11.1.    Prior Plan.

(a)    Pre-2005 Deferrals. Any "amounts deferred" in taxable years beginning before January 1, 2005 under the Prior Plan (within the meaning of Section 409A of the Code) and any earnings thereon shall be governed by the terms of the Prior Plan as in effect on October 3, 2004, and it is intended that such amounts and any earnings thereon be exempt from the application of Section 409A of the Code. Nothing contained herein is intended to materially enhance a benefit or right existing under the Prior Plan as of October 3, 2004 or add a new material benefit or right to such Prior Plan. As of January 1, 2009, the Prior Plan is frozen, and neither the Company, its affiliates nor any individual shall make or permit to be made any additional contributions or deferrals under the Prior Plan (other than earnings) on or after that date.

(b)    Post-2004 Deferrals.

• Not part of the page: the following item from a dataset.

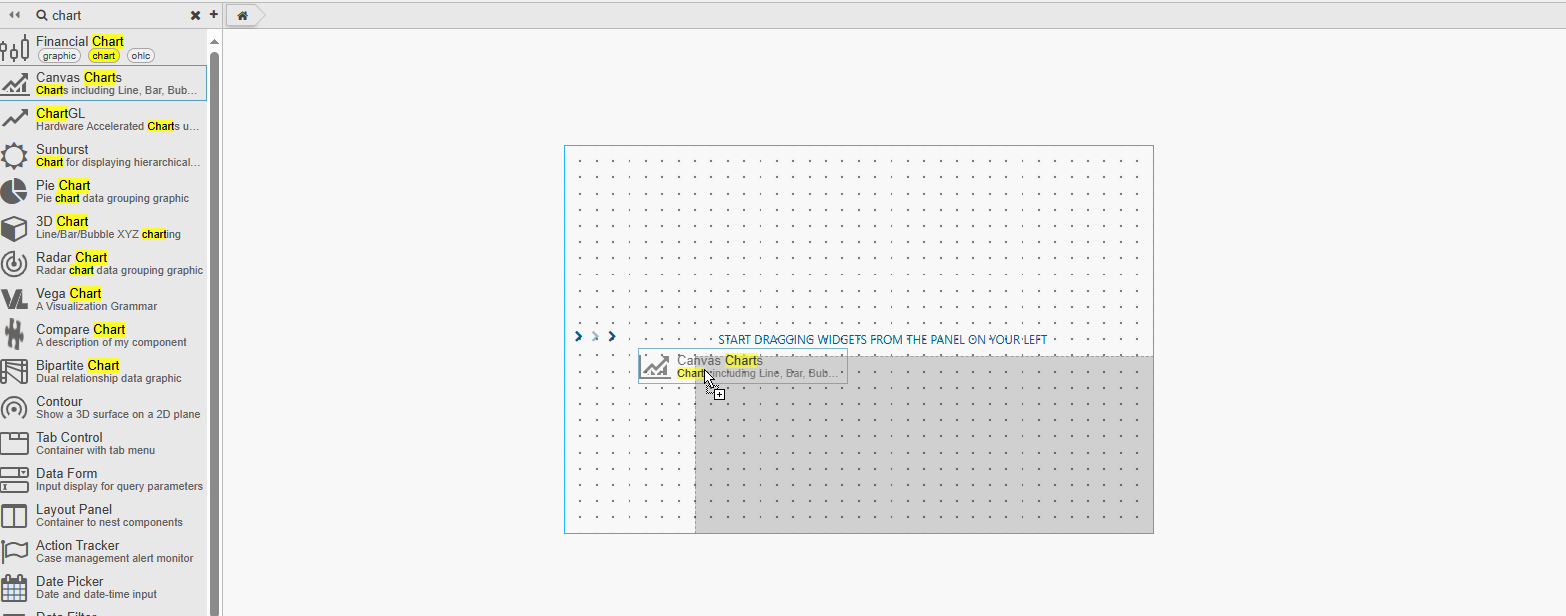Collapse the widget panel with double-left arrows
The width and height of the screenshot is (1566, 616).
click(x=13, y=14)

Any "amounts deferred" in taxable years beginning on or after January 1, 2005 (within the meaning of Section 409A of the Code) under the Prior Plan and any earnings thereon shall be transferred to the Plan and shall be governed by the terms and conditions of the Plan (the "Transferred Amounts").






(c)    Continuation of Participation and Payment Elections. Unless otherwise determined by the Committee, participants of the Prior Plan who have Transferred Amounts under the Plan will become Participants of the Plan as of the Effective Date. The payment elections of such Participants under the Prior Plan shall remain in effect under the Plan and may only be changed in accordance with Section 4.2 or Section 11.2 hereof.

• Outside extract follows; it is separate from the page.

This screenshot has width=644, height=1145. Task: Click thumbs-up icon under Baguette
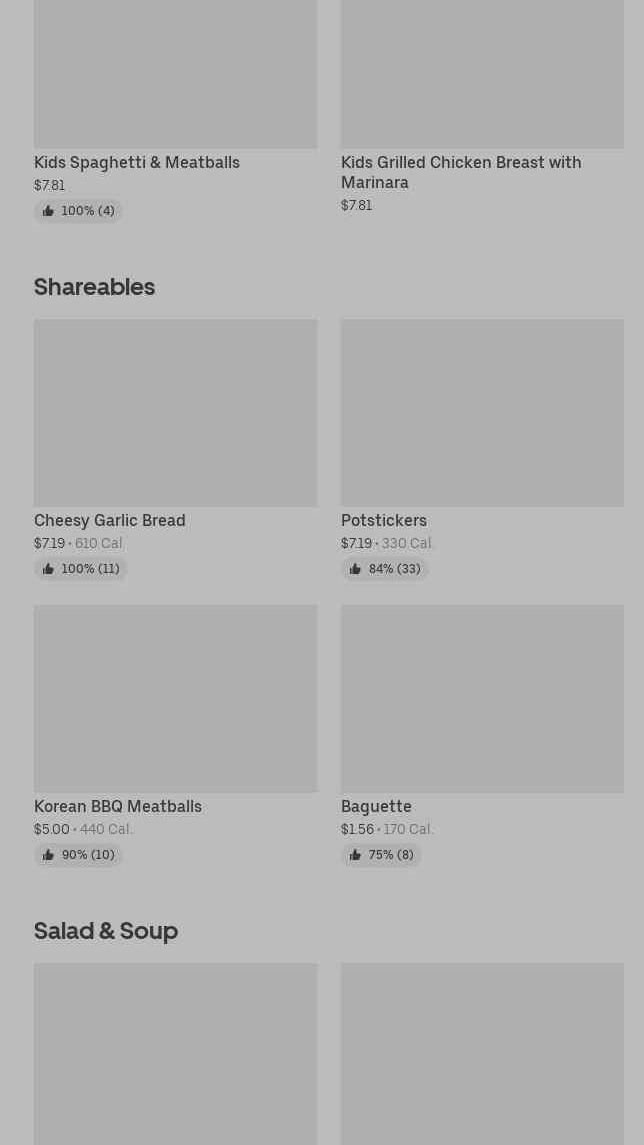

11.2.    Transition Relief for Payment Elections. A Participant designated by the Committee may, no later than a date specified by the Committee (provided that such date occurs no later than December 31, 2007 or such other date as permitted under Section 409A of the Code) elect on a form provided by the Committee to (a) change the date of payment of his Account to a date otherwise permitted under the Plan or (b) change the form of payment of his Account to a form of payment otherwise permitted under the Plan, without complying with the special timing requirements of Section 4.2. Notwithstanding the preceding sentence, a Participant cannot change his Payment Election to delay payment of an amount that he would have otherwise received in the year such change is made and a Participant may not change a Payment Election to accelerate the payment of an amount due to be paid in a later year and cause such amount to be paid in the year the election change is made. This Section 11.2 is intended to comply with the requirements of Notice 2007-86 and the applicable proposed and final Treasury Regulations issued under Section 409A of the Code and shall be interpreted in a manner consistent with such intent.